流量回放
1.简介
流量回放系统,利用生产上现有真实流量进行镜像,原始流量依然回到生产环境的真实服务器,流量的镜像拷贝会分发到集群外的测试服务器上,在测试服务器上可以实现不同版本的功能测试,或者加压10倍进行性能压测。
流量回放系统的工作原理如下图:
原理:所使用真实的线上流量进行线下回放测试,提升研发效率、保障代码质量,进而减少事故
背景:随着微服务架构的普及和应用,一个复杂的单体服务通常会被拆分成多个小而美的微服务。微服务带来的问题:需要维护的服务数变多,服务之间RPC(远程过程调用:remote procedure call)调用次数增加。

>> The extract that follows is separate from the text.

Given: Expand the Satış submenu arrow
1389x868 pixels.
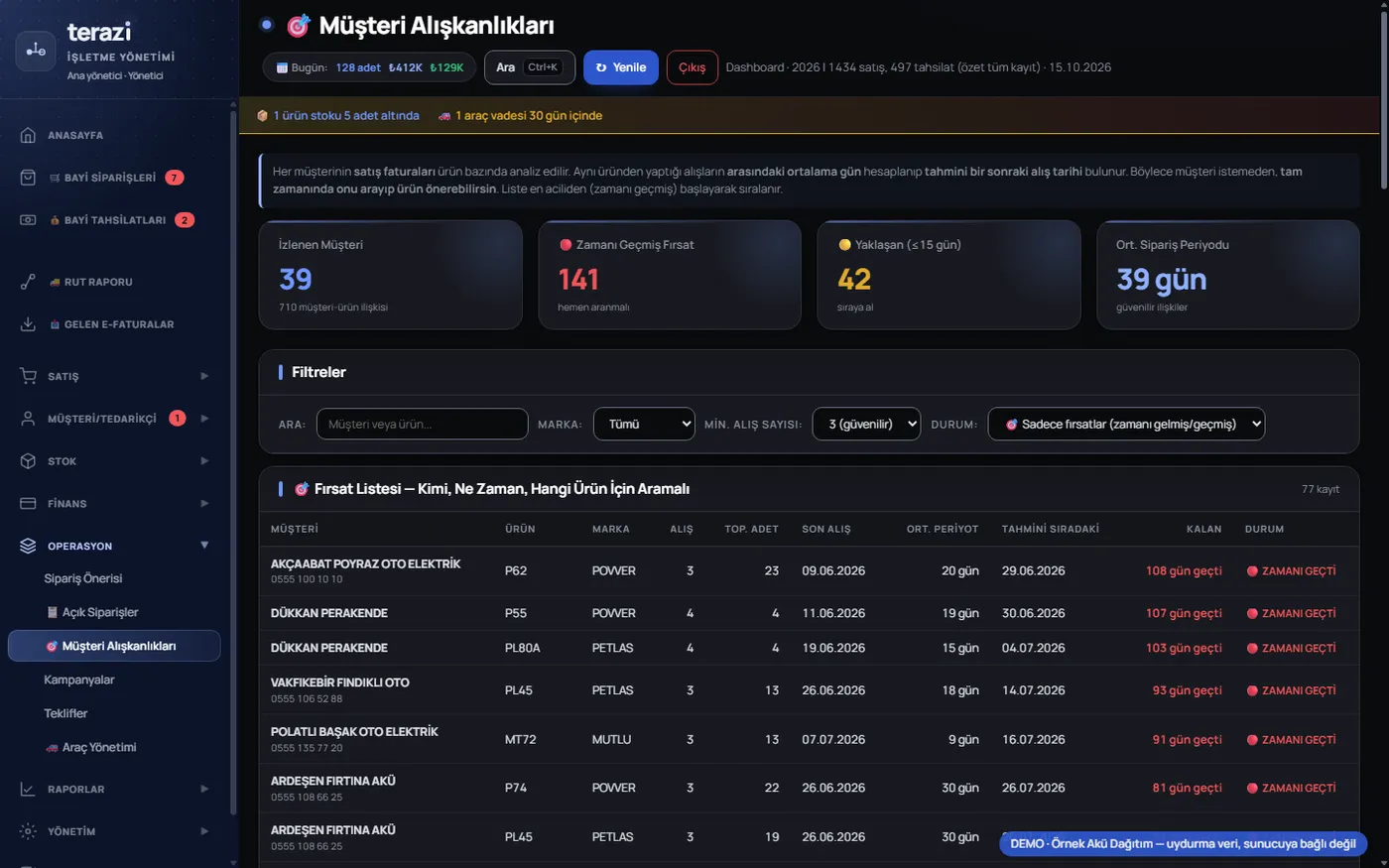Looking at the screenshot, I should pos(204,376).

手写单测会因为复杂的业务逻辑以及复杂的服务调用需要mock多个下游服务
2.方案
日志采集
通过logstash工具从应用容器拉取日志信息,可以根据filter、tags来筛选
数据传输
通过kafka等消息队列将获取的日志数据传输进行下一步处理
数据处理
从消息队列中消费日志数据,通过storm数据处理系统从日志信息中获取到想要的数据,比如从日志中获取接口的req
数据转存
通过hadoopmysqlhive对处理的数据进行存储,第一轮一般是原始数据,后面可以用mapreduce再次处理,知道得到想要的数据再存储到具体的磁盘中
ELK
elasticsearch+logstash+kibana(前端开源框架)
压测
针对录制的流量进行处理,除敏、渲染、隔离、熔断,得到符合指标的流量,利用这些流量针对接口服务做压测服务,模拟线上请求
全链路压测核心点
流量渲染,打上特有的tag2、日志隔离,压测的日志和生产的日志隔离
3、风险开关,流量瓶颈时设置黑白名单控制流量
4、数据隔离,影子库
全链路压测关注指标
用户应用监控,保留现场数据代码层面分析3.使用说明 1.新建采集任务
选择对应应用,回放时间可以选择采集完立即回放/手动进行回放(寻找合适时间节点进行回放),开始采集时间设置(一般为应用线上部署成功后开始采集,采集对应线上回归接口(http/dubbo)请求),持续采集时间一般为30分钟,最大采集数量一般为10W(由于我们服务线上访问量比较大)
2.流量回放
回放前确保详情采集的dubbo接口和http接口参数和返回是否都正常采集到了,是否有外部http接口没有采集到,怕会造成影响
点击采集完成任务的回放,可以新建回放任务,选择对应分支代码,最大并发数任意选择。
3.分析
回放任务完成后可以查看对应详情,查看异常数据和系统错误,查看接口请求的链路情况以及日志,分析分支代码错误的影响,提高研发效率。减少线上问题的发生。